Since Kyoto entered into force, however, ICAO has failed to reach any kind of consensus on a comprehensive approach to aviation and climate change. And yet it is the Commonwealth’s position—and the position of many other states—that ICAO remains the appropriate forum for the resolution of the international aviation emissions problem.

It is also the failure of ICAO in terms of aviation that led to the EU taking action to include aviation in its ETS. And yet ICAO, late last year, endorsed a paper approved by the US, China and India (and it takes a lot to bring these states together on a climate change matter) which called on the EU to exclude non-EU carriers from the EU ETS.
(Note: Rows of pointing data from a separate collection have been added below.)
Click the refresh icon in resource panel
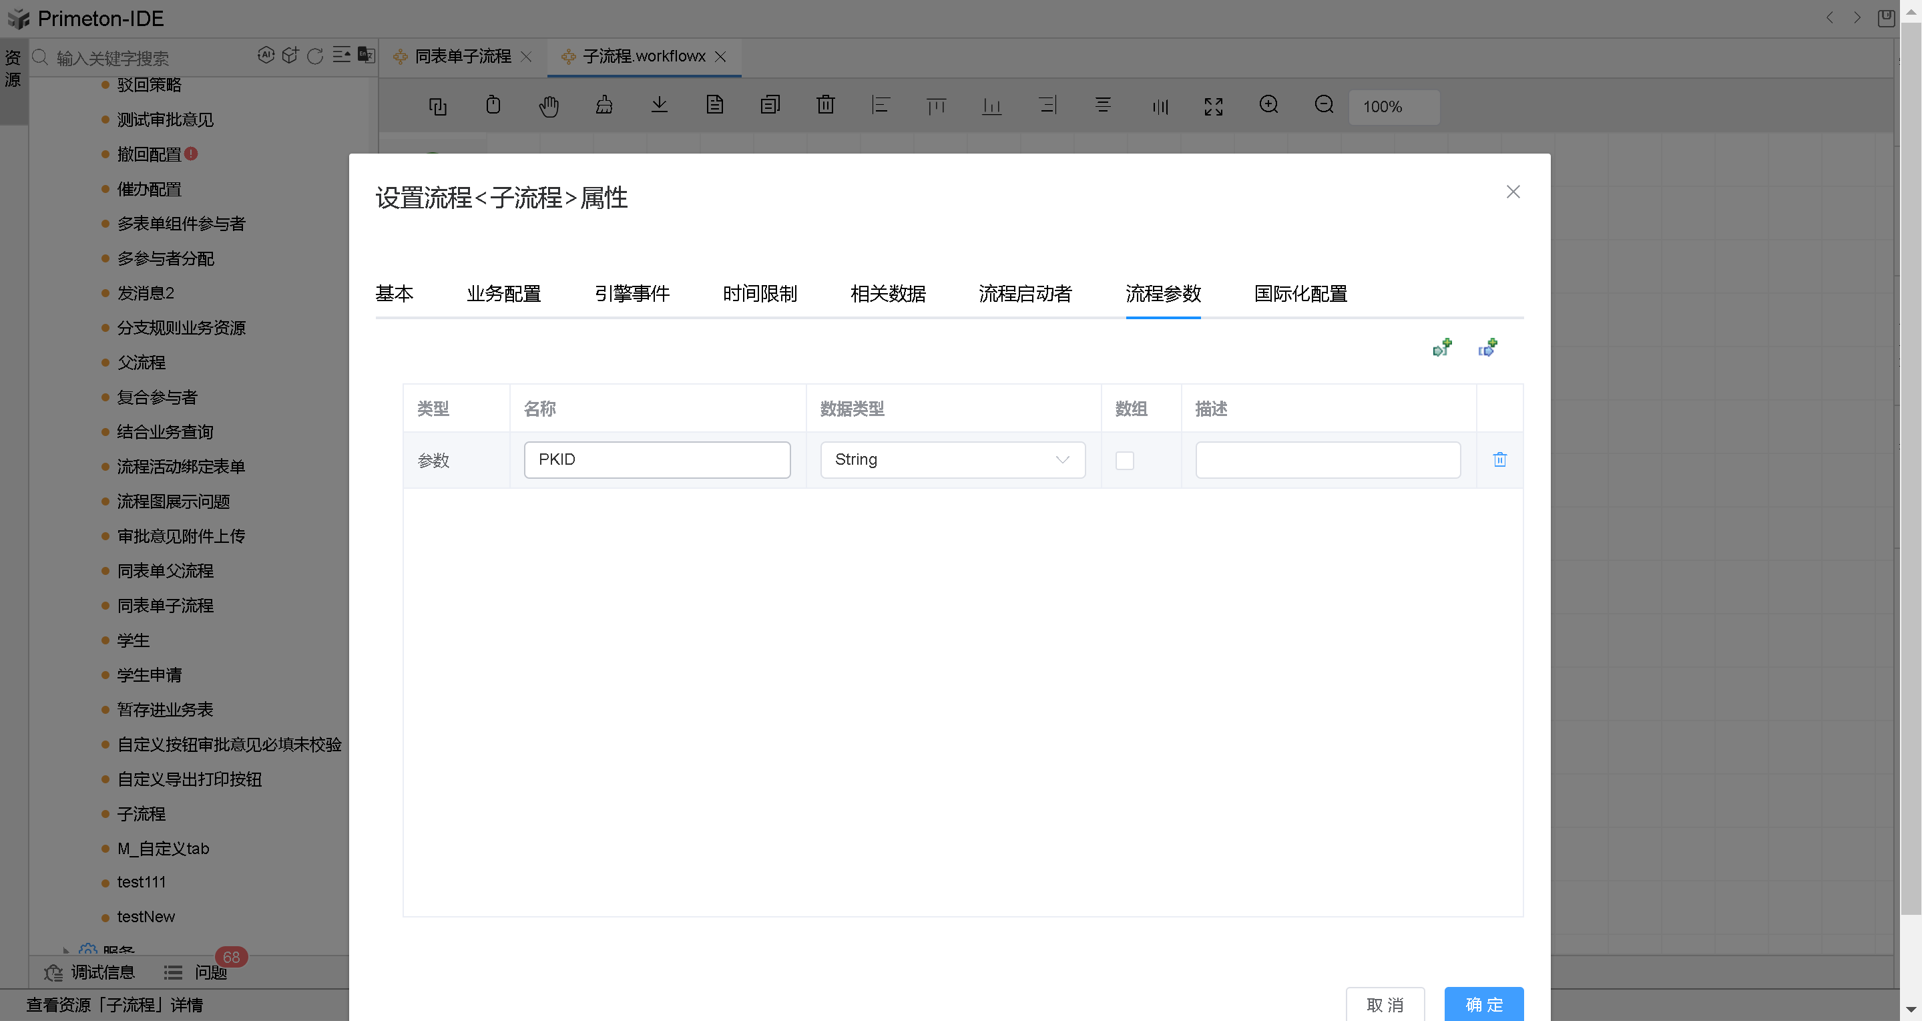Viewport: 1922px width, 1021px height. tap(315, 57)
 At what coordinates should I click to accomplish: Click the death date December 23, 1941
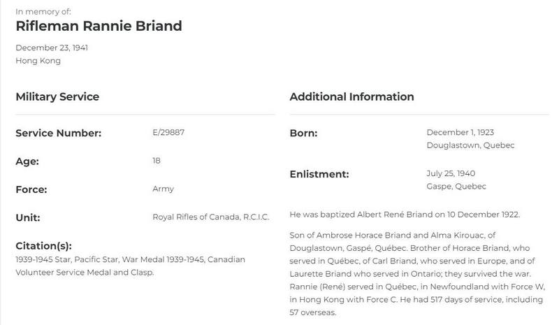(52, 48)
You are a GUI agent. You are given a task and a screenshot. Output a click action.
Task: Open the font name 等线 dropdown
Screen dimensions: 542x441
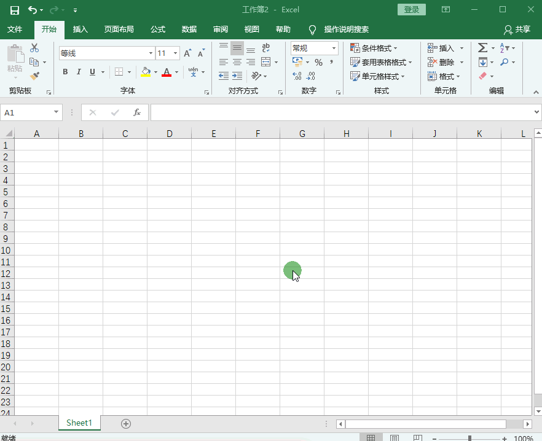point(151,53)
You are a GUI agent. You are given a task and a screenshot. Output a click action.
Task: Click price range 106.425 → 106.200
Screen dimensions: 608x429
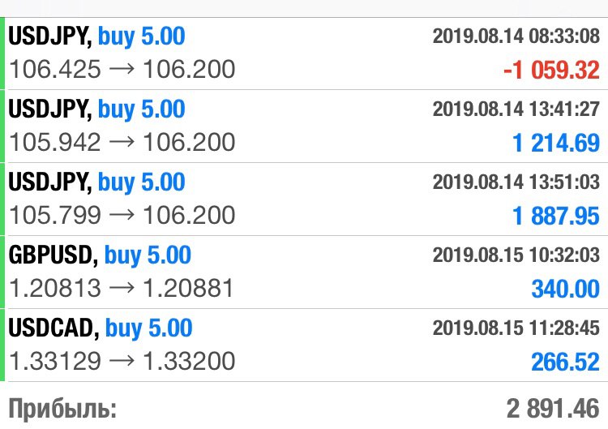pyautogui.click(x=122, y=69)
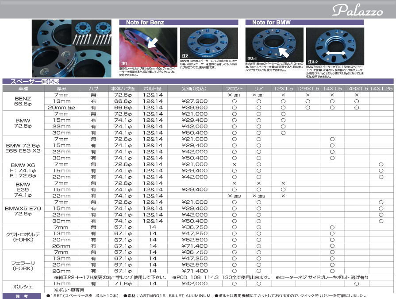Click the Palazzo logo
The width and height of the screenshot is (396, 299).
click(357, 10)
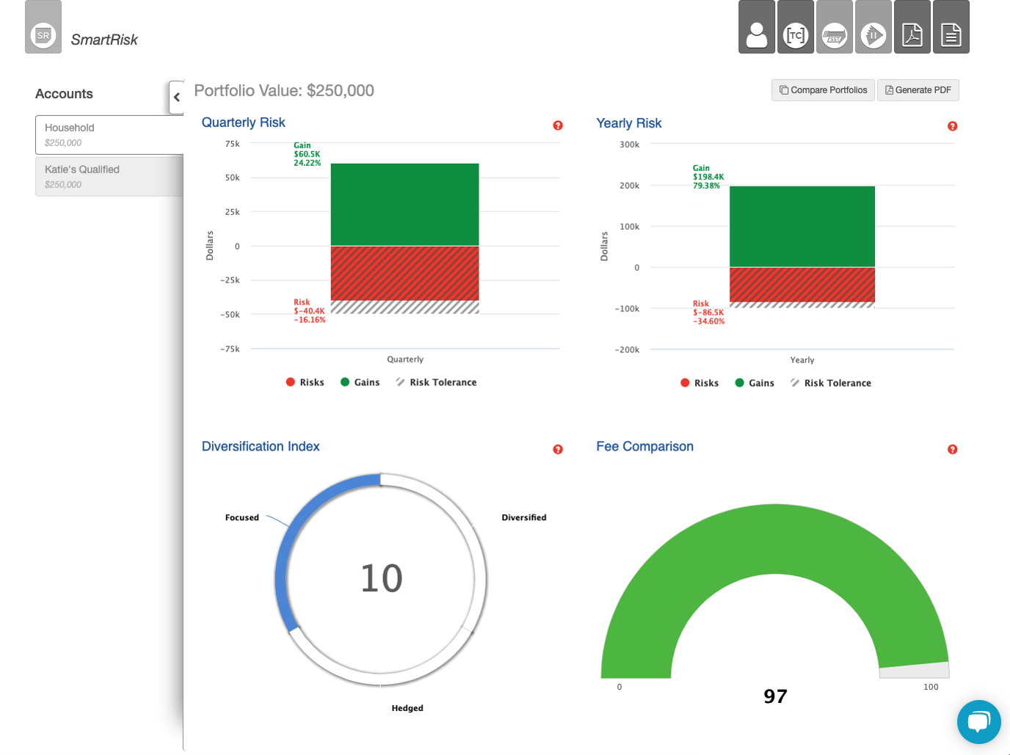Open the Diversification Index help expander

tap(558, 449)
Further, the US House of Representatives passed legislation that would make it unlawful for US airlines to comply with the EU law, the effect being that an airline flying to and from Europe would break either an EU law or a federal US law. And a US Senate committee last month advanced legislation (the European Union Emissions Trading Scheme Prohibition Act) that would enable the US transportation secretary to prohibit participation in the EU ETS by US airlines.

And all of this against a background (on IPCC calculations) where aviation’s contribution to total emissions, estimated at 3%, could be as low as 2% or as high as 8%. And its contribution is growing.

There are good arguments to be made that, given unsuccessful international climate change negotiations through the UNFCCC and Kyoto, one alternative approach is to break the climate change problem up into different pieces (or industry sectors) and perhaps more effectively address the pieces in separate fora—a ‘bottom-up’ approach, as it were.

The international aviation experience to date regarding emissions does not bode well for even this approach. Nor does recent domestic aviation experience in the United States and Australia.

David Hodgkinson is an associate professor at the University of Western Australia and an aviation lawyer with national law firm Clayton Utz. He leads an international project which seeks to address the climate change displacement problem.